Guiyang

Violence and graft rife in county, say residents

PUBLISHED : Monday, 30 June, 2008, 12:00am
UPDATED : Monday, 30 June, 2008, 12:00am

Locals say Wengan , a remote county in Guizhou where a massive riot broke out on Saturday against the way the local authorities handled the death of a schoolgirl, is rife with corruption and violence.

'Public order is really bad here. Fights or scuffles happen frequently. Police vehicles patrol whenever it's dark. I never see this in the downtown areas of other counties,' a blogger, who said he had been working in the county as a history teacher for almost a year, wrote months ago.

The writer, who gave his name as Li Kun, said in an article entitled 'Impressions of Wengan' that when he first arrived in the county he thought it was a peaceful area, free of noise.

But after he had settled in a few days later, the young man who graduated from a university in the capital city of Guiyang two years ago, realised he had been mistaken. Public security was bad, the area was home to gangsters and awash with counterfeit cash. The environment was poor, prices were high and local leaders incompetent at their jobs, he writes.

Mr Li's viewpoint is echoed by a schoolgirl in the area. The girl, who declined to give her name, said yesterday that this year a high school girl had strangled one of her classmates with her shoelaces.
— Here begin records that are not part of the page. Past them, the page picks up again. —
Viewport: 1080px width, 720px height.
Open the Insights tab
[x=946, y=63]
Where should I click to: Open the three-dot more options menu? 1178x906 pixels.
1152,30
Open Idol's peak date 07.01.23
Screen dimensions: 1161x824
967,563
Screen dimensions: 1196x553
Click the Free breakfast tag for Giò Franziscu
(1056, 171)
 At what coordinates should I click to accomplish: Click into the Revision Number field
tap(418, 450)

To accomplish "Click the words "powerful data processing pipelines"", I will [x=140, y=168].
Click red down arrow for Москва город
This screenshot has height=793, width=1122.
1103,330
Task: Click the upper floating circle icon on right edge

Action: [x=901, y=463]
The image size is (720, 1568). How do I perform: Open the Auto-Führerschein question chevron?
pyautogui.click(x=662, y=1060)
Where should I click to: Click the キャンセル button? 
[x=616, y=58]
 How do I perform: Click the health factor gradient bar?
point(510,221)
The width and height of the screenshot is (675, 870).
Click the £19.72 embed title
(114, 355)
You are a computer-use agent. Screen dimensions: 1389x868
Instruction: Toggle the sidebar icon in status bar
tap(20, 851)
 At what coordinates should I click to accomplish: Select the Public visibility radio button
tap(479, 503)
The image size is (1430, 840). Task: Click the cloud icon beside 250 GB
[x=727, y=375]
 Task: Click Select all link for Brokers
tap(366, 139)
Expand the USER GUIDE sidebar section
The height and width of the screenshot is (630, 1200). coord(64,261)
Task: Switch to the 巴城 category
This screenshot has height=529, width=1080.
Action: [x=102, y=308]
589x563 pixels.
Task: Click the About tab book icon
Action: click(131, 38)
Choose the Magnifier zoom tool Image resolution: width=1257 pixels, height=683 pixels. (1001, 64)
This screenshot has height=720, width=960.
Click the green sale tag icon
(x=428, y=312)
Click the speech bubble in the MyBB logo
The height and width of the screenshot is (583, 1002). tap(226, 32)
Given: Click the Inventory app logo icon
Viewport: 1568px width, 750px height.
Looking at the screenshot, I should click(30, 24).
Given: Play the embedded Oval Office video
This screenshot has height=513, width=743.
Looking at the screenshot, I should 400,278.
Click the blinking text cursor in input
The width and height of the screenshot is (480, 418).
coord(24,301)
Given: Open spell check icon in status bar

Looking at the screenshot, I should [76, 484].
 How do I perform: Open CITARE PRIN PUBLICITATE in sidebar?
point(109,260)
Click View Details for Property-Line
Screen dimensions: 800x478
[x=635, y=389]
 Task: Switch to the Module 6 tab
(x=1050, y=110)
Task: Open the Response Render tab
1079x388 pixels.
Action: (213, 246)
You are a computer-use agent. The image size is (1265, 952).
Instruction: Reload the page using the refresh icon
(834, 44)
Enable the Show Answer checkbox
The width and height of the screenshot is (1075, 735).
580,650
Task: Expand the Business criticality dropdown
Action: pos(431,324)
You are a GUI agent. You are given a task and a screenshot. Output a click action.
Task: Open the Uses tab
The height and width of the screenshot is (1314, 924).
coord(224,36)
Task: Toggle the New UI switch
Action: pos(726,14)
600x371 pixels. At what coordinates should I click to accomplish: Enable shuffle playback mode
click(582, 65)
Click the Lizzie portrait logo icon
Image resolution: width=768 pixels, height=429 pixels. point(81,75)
Apart from that, she also pointed out several explosions had taken place in the remote county over the past few years.

Four explosions had occurred in the central district of Wengan county in the fortnight between September 12 and September 26 last year, according to the Guizhou Metropolis Daily.

According to a report from Guiyang Evening News, a girl from Wengan No3 Middle School who had been out with her boyfriend in the early hours of July 16 last year, had been attacked and gang raped by thugs. Her boyfriend had been assaulted and the couple were robbed of their cash, jewellery and phones.

A police officer who chased off the attackers was stabbed and seriously wounded.

Rumours circulated online saying the 15-year-old schoolgirl at the centre of Saturday's massive protest had been raped and was one of several victims. Spurred on by Saturday's unrest, local netizens could hardly contain their outrage and vented anger at corrupt local officials and the Communist Party behind them.

A post written on a local bulletin board asked, 'Whose regime is this? Whose 'police' are these? It is likely the uprising had the support of civilians. But the most miserable thing is that ordinary people are not armed, so they will eventually be crushed by others like ants. They will have to face machine guns, artillery or tanks, if they refuse to compromise with the authority.'

Authorities said most of the people involved in the riot had no idea of the circumstances and had been exploited by others. But one surfer countered, 'There's a well known saying 'the masses have sharp eyes'. I think someone is not telling the truth.'

Some said the party was morally degenerate and called for political reform, saying it was the only way to get rid of corruption in the country.